» **Working data**
§

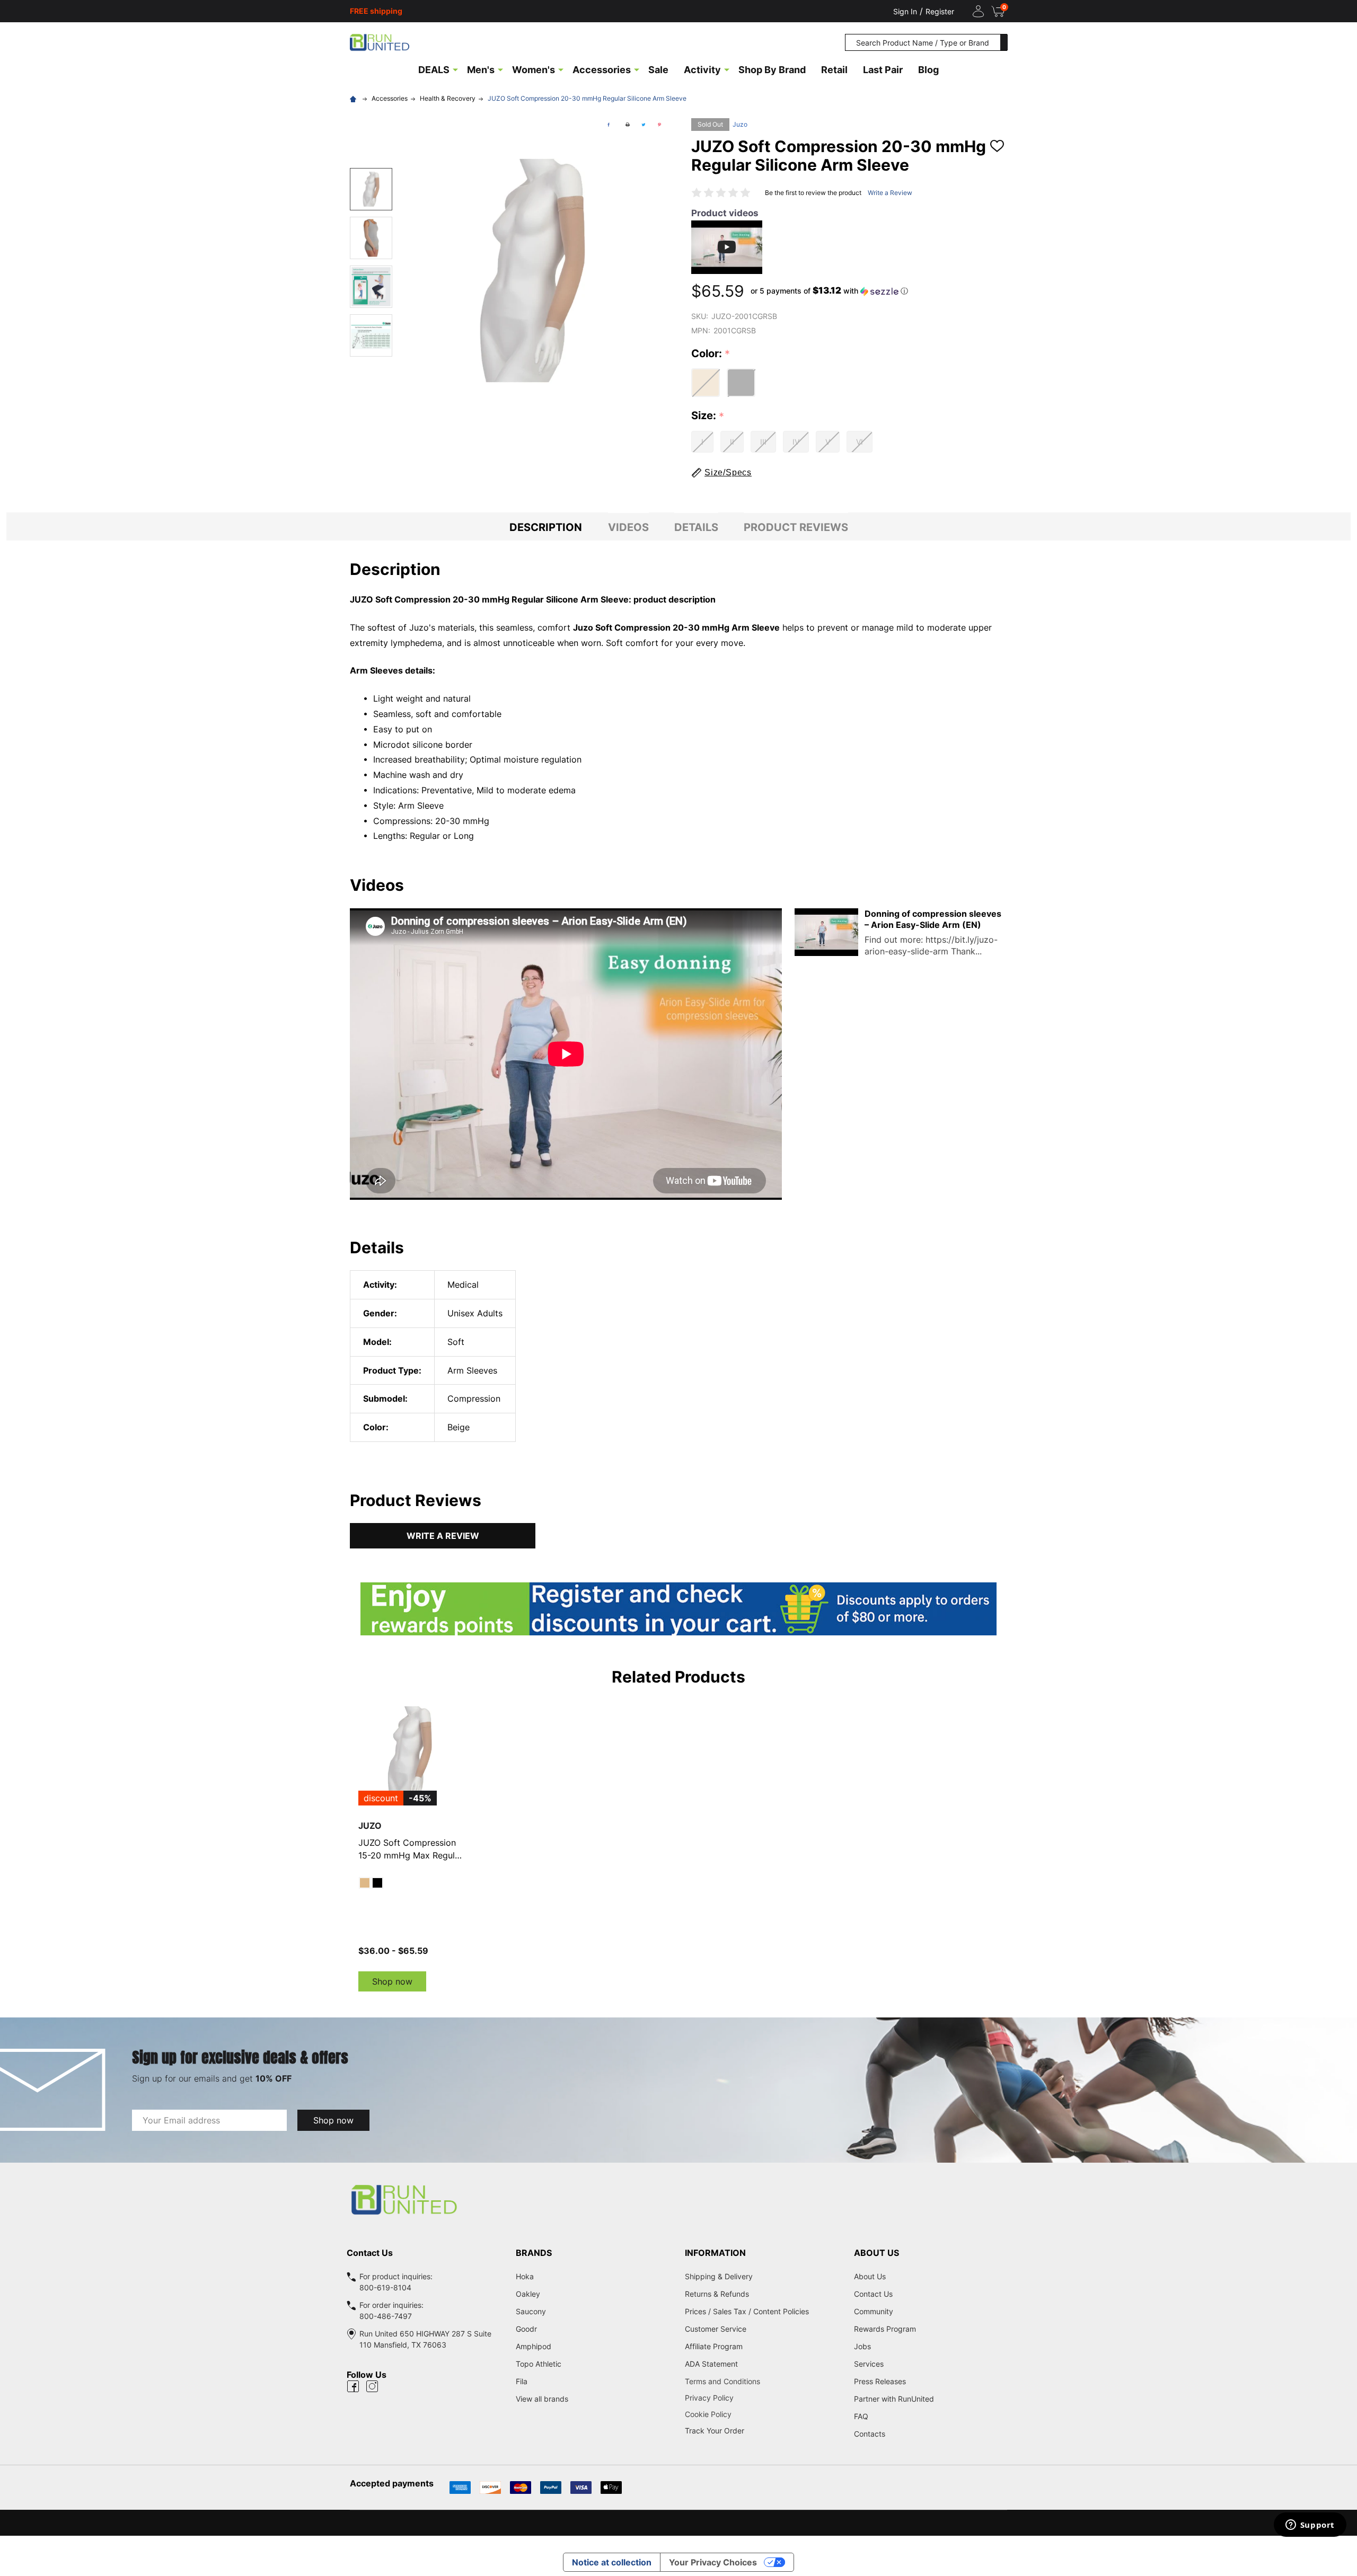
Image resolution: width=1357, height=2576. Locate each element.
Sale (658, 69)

§

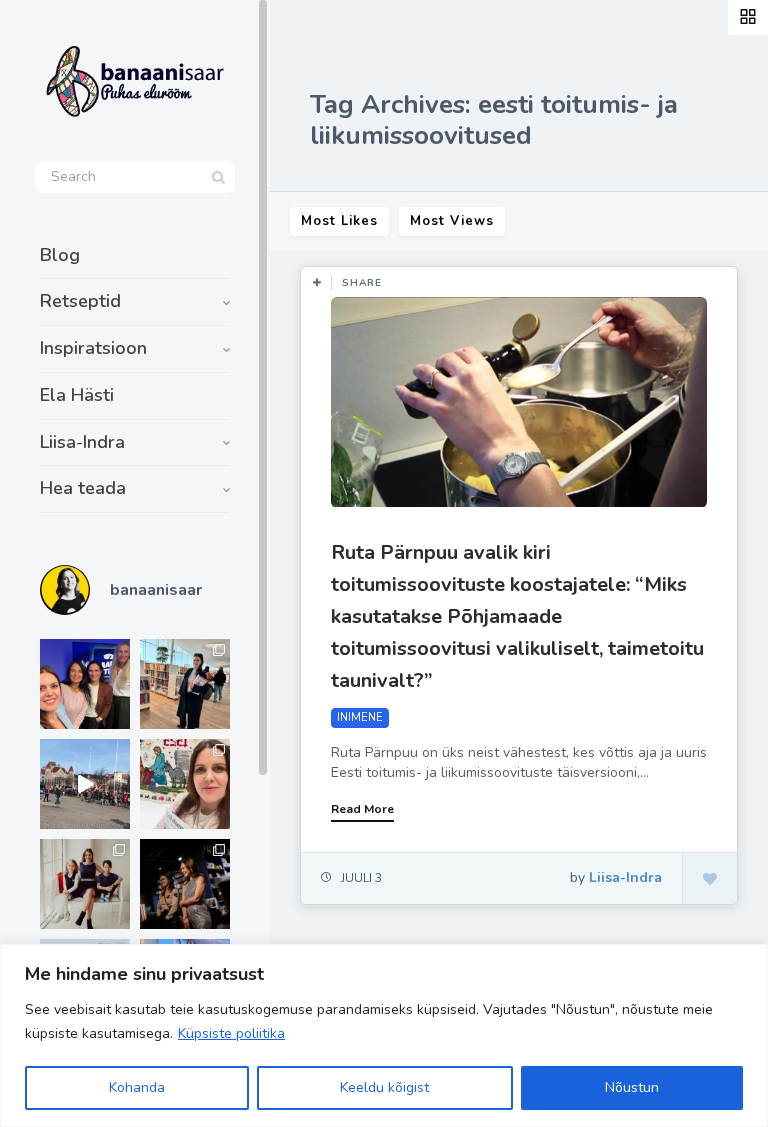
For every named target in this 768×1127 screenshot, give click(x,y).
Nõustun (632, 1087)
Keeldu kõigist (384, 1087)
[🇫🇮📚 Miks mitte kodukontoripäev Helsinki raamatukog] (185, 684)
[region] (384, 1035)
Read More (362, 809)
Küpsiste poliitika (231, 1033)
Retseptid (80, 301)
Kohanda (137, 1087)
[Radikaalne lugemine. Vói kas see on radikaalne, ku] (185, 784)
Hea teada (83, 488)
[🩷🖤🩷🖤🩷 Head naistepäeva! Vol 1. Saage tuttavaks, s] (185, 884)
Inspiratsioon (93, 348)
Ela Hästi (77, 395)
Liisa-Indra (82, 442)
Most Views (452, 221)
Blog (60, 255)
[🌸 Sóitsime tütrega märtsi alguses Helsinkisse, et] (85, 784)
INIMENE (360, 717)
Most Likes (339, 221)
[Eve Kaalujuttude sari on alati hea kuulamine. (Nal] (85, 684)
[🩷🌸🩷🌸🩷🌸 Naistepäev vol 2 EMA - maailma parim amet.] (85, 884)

§

» **Problem statement**
Using only the listing above, restate exactly the lines from the line containing "Image resolution: width=1357, height=2576." through the line containing "Sale (658, 69)", both included.

» **Response to this task**
Image resolution: width=1357, height=2576. Locate each element.
Sale (658, 69)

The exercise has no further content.